EXERCISE
Set down exactly, and only, the lines from the one with "Given: Click the" to the final line of the entries, both included.

^^^^

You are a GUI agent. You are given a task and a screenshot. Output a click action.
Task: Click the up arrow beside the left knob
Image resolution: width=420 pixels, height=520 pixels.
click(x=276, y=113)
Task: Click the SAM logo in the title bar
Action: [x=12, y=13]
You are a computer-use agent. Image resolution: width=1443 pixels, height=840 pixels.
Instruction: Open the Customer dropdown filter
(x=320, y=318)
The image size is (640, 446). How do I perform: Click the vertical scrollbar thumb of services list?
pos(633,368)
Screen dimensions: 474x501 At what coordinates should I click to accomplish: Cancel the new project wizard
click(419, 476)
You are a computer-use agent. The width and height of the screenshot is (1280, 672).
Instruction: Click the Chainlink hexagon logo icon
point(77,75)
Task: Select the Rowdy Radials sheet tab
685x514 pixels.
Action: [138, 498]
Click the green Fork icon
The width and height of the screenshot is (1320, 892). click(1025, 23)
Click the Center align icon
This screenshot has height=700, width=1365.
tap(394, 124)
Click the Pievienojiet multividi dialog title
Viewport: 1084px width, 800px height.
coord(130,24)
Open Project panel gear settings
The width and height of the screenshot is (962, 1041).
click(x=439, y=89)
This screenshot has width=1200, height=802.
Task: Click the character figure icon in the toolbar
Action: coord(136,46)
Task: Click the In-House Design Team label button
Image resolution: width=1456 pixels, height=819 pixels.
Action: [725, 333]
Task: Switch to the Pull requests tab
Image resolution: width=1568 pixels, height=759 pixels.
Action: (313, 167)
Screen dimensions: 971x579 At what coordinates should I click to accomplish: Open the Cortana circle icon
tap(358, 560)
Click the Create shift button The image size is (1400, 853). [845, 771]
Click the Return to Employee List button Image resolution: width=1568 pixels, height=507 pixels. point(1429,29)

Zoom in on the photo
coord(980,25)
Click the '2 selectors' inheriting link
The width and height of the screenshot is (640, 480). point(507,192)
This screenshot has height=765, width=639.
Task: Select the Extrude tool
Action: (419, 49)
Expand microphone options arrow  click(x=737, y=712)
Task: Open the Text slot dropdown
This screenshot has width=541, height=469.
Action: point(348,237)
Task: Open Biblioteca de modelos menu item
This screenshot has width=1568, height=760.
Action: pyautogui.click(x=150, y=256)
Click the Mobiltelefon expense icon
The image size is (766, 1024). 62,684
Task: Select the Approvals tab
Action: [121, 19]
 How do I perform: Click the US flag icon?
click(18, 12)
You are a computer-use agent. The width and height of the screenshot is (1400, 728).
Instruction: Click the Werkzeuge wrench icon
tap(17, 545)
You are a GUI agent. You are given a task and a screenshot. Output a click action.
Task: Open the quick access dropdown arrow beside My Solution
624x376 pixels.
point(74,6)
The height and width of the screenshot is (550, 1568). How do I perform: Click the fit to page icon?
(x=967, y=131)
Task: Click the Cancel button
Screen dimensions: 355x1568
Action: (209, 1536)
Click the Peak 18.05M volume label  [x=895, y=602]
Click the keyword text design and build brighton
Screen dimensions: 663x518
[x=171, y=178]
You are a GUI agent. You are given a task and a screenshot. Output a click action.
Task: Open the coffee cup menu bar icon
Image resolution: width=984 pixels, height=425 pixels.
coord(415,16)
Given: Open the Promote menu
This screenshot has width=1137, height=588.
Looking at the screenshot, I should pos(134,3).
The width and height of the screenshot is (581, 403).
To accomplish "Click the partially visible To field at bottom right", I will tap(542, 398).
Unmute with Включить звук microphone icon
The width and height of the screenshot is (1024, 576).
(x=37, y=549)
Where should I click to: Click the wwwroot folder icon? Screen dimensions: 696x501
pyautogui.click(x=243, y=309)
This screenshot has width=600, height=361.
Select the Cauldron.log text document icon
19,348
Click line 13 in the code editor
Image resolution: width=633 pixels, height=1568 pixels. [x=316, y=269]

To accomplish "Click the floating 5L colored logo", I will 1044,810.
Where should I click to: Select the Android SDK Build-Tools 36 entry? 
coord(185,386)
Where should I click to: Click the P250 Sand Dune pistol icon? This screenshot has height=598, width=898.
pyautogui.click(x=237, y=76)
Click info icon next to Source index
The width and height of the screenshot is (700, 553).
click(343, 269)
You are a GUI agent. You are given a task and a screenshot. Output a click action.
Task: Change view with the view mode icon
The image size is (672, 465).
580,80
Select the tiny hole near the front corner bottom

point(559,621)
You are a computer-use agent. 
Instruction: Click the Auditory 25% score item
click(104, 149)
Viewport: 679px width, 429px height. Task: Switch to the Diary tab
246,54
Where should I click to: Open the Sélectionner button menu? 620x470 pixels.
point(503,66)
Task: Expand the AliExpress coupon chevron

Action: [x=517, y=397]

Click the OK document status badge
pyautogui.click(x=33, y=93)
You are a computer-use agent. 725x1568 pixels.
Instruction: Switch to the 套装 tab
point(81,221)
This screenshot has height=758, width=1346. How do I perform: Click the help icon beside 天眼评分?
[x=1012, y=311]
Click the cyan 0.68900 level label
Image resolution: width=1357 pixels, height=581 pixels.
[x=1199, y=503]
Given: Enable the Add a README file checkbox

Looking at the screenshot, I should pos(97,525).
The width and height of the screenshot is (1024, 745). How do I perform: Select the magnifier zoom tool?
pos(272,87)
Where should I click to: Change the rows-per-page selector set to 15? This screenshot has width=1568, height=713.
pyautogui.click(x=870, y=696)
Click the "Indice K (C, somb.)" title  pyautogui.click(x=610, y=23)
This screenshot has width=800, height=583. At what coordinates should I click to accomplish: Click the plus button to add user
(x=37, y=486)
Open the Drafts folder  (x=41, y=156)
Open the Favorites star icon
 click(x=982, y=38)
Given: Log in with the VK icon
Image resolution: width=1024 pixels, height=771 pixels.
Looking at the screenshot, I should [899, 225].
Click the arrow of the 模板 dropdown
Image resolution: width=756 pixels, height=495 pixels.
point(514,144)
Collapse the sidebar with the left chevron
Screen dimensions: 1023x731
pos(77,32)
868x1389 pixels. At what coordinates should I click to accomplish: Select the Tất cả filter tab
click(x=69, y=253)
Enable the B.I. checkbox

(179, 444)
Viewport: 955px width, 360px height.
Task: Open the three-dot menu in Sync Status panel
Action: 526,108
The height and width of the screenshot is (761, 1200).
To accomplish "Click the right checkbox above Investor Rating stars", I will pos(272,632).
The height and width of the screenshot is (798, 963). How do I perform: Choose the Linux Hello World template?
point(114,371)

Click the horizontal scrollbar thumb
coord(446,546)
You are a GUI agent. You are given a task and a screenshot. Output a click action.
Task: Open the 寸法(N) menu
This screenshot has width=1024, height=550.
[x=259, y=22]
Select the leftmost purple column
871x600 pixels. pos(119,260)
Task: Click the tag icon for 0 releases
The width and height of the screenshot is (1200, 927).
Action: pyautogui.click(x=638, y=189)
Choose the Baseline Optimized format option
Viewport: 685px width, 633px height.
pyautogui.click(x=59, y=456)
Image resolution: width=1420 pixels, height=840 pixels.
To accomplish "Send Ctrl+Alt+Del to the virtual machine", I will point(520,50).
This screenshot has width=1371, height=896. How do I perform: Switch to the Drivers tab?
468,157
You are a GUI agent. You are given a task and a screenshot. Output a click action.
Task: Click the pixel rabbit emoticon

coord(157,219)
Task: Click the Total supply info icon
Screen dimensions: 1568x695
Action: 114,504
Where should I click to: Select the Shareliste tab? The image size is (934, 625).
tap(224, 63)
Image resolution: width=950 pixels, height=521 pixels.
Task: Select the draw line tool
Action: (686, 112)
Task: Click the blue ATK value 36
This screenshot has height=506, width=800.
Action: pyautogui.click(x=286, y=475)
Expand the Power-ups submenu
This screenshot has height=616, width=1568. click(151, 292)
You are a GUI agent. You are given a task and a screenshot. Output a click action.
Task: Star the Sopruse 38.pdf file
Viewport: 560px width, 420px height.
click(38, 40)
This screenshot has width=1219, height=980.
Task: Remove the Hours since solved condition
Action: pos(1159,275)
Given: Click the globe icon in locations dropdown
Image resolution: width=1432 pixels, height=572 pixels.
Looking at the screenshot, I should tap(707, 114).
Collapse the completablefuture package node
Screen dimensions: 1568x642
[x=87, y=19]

^^^^

TASK RESULT
Given: Click the globe icon in locations dropdown
Image resolution: width=1432 pixels, height=572 pixels.
Looking at the screenshot, I should tap(707, 114).
Collapse the completablefuture package node
Screen dimensions: 1568x642
[x=87, y=19]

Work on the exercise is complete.